硫酸镁的应用:首次剂量为25%硫酸镁注射液10ml加50%葡萄糖注射液20ml静脉缓注,或用硫酸镁5g加入50%葡萄糖注射液100~200ml于1h内静脉滴注,以后可再用25%硫酸镁注射液60ml加入右旋糖酐或葡萄糖注射液1 000ml,以每小时1.0~2g的速度的静脉滴注,根据血压情况决定是否加用肌内注射,用法为25%硫酸镁注射液20ml加2%利多卡因注射液2ml,臀肌深部注射,每日1~2次。每日总量25~30g。

(2)扩张血容量疗法:其原则为在解痉基础上扩容,扩容之后继续脱水,保持胶体渗透压,适时分娩保母婴。

由于妊娠高血压综合征严重程度不同,血液浓缩情况也各有差异,而贫血程度及尿蛋白的丢失等都需选择不同的扩容制剂,目前仍为胶体溶液和晶体溶液两大类,如白蛋白及血浆、全血、右旋糖酐、羟乙基淀粉、平衡液、碳酸氢钠等。

(3)降压药物的应用:其原则为不影响心排血量、肾血流量与胎盘灌注量;凡舒张压≥14.7kPa(110mmHg)者应予以静脉滴注。

常用药物包括α-受体阻滞药如肼屈嗪、哌唑嗪,对α及β肾上腺素能受体有竞争性拮抗作用的拉贝洛尔、硝苯地平、硝普钠等。

(4)镇静药的应用

①地西泮(安定):具有较强的镇静、抗惊厥、催眠、肌肉松弛等作用。对于子痫或临床表现即将发生抽搐的先兆子痫患者,可用地西泮10~20mg加入25%葡萄糖注射液20~40ml,缓慢静脉推注,5~10min内注毕,可迅速控制抽搐。如已用硫酸镁静脉注射者,则用地西泮10mg静脉注射为宜。对中度妊娠高血压综合征患者,亦可给地西泮2.5mg,3/d,口服。由于地西泮可迅速经胎盘进入胎儿体内,而且即使是足月妊娠,其胎儿肾排泄地西泮的速度较慢,故易使胎儿体内积蓄地西泮,甚至出生后可在体内存留1周左右,因而可影响新生儿的吸吮作用和哺乳,所以应注意需避免长期服用地西泮。

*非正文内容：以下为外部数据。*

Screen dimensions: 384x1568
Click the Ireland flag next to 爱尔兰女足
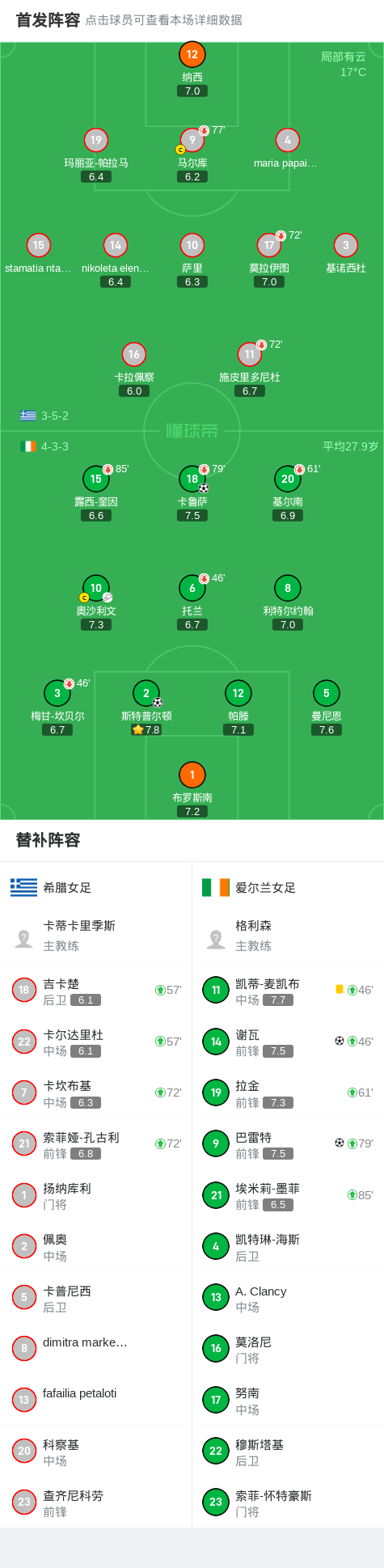click(x=216, y=887)
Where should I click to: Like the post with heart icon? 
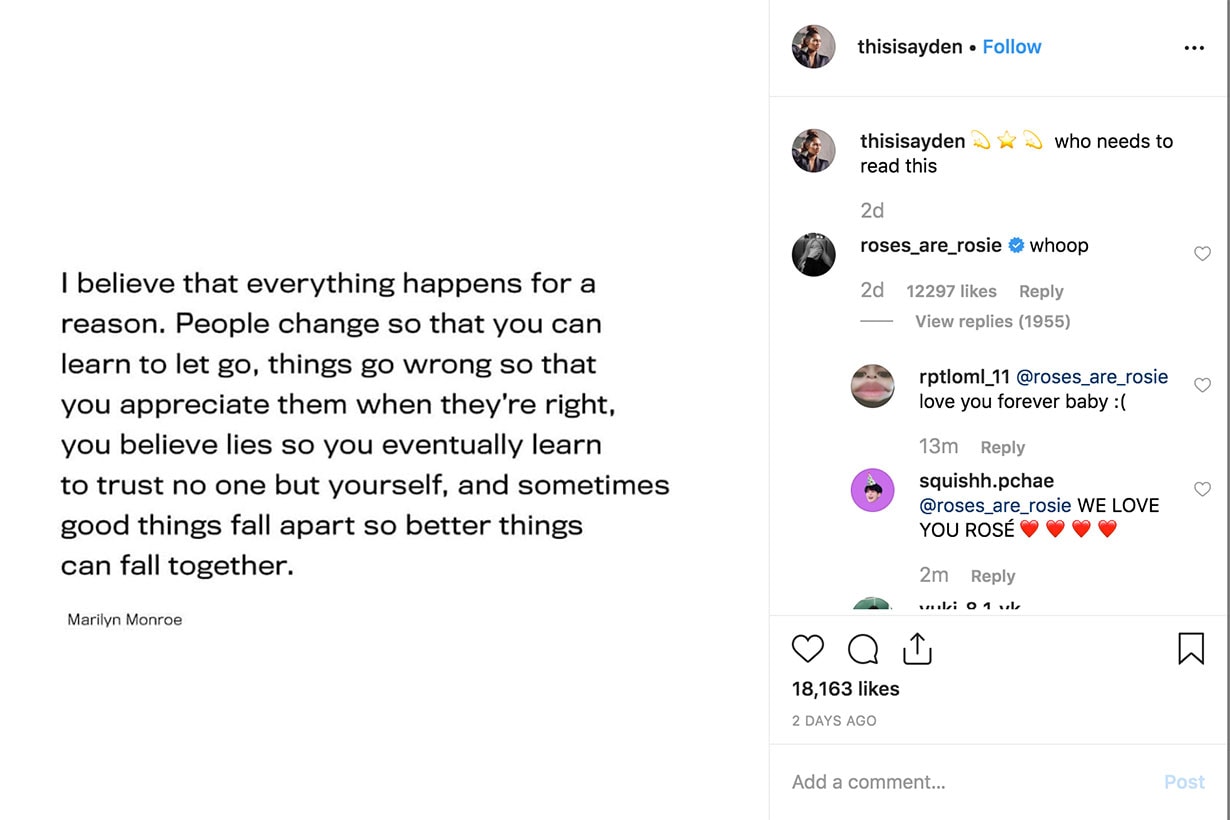click(807, 649)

②异戊巴比妥:具有催眠和抗惊厥作用。对于已发生抽搐,经用硫酸镁未能控制者,可用异戊巴比妥0.2~0.5g加50%葡萄糖注射液20ml静脉注射,5~10min注毕。另需注意凡已用硫酸镁者,不宜多次使用阿米妥钠静脉注射,以免与硫酸镁协同作用而发生呼吸抑制。口服剂量为0.1g,每8小时1次,临床上一般只用1~2d。

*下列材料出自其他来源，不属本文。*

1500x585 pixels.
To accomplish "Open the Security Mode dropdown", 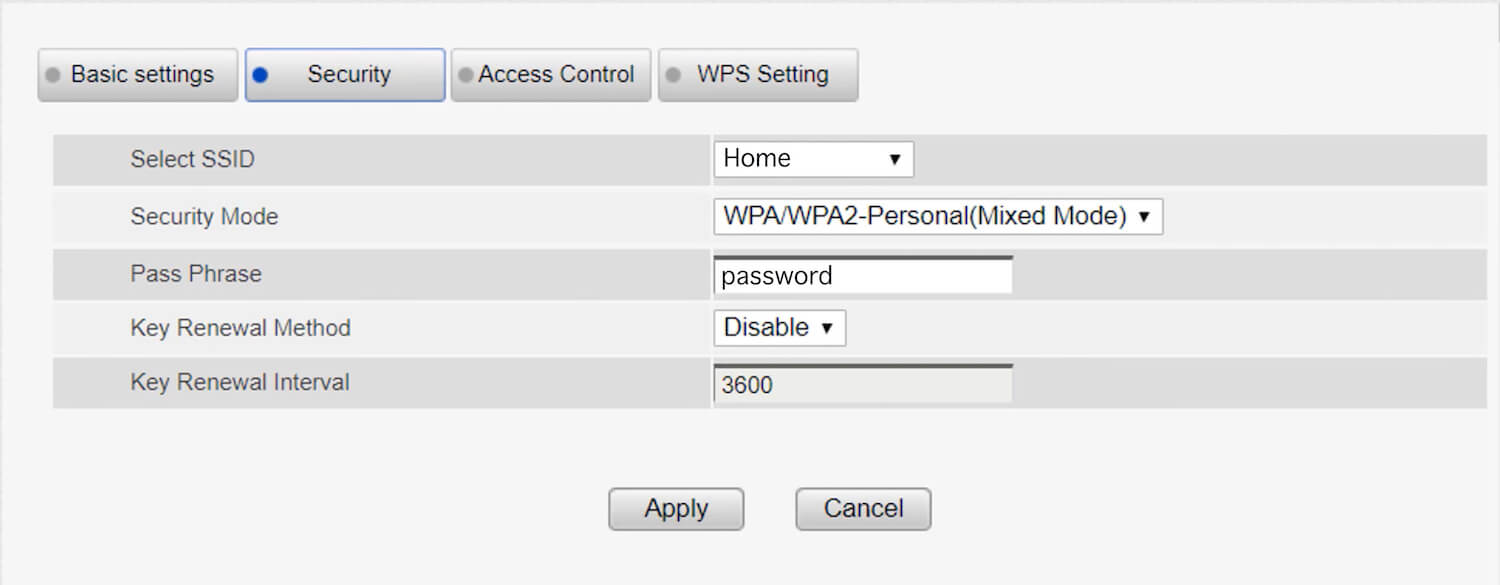I will [x=937, y=217].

③吗啡:为较强的镇痛药。子痫抽搐时,皮下注射10~15mg可较快见效。由于可抑制呼吸,致呼吸性酸中毒,降低排尿量,并可增加颅内压,故近年来已较少用于控制子痫的治疗。对于重度先兆子痫患者,行剖宫产结束分娩后,予以吗啡止痛,可以收到防止产后子痫发作的效果,故仍是值得应用的。在山区、农村遇有子痫患者转院治疗时,可先予吗啡10~15mg皮下注射,有利于途中安全。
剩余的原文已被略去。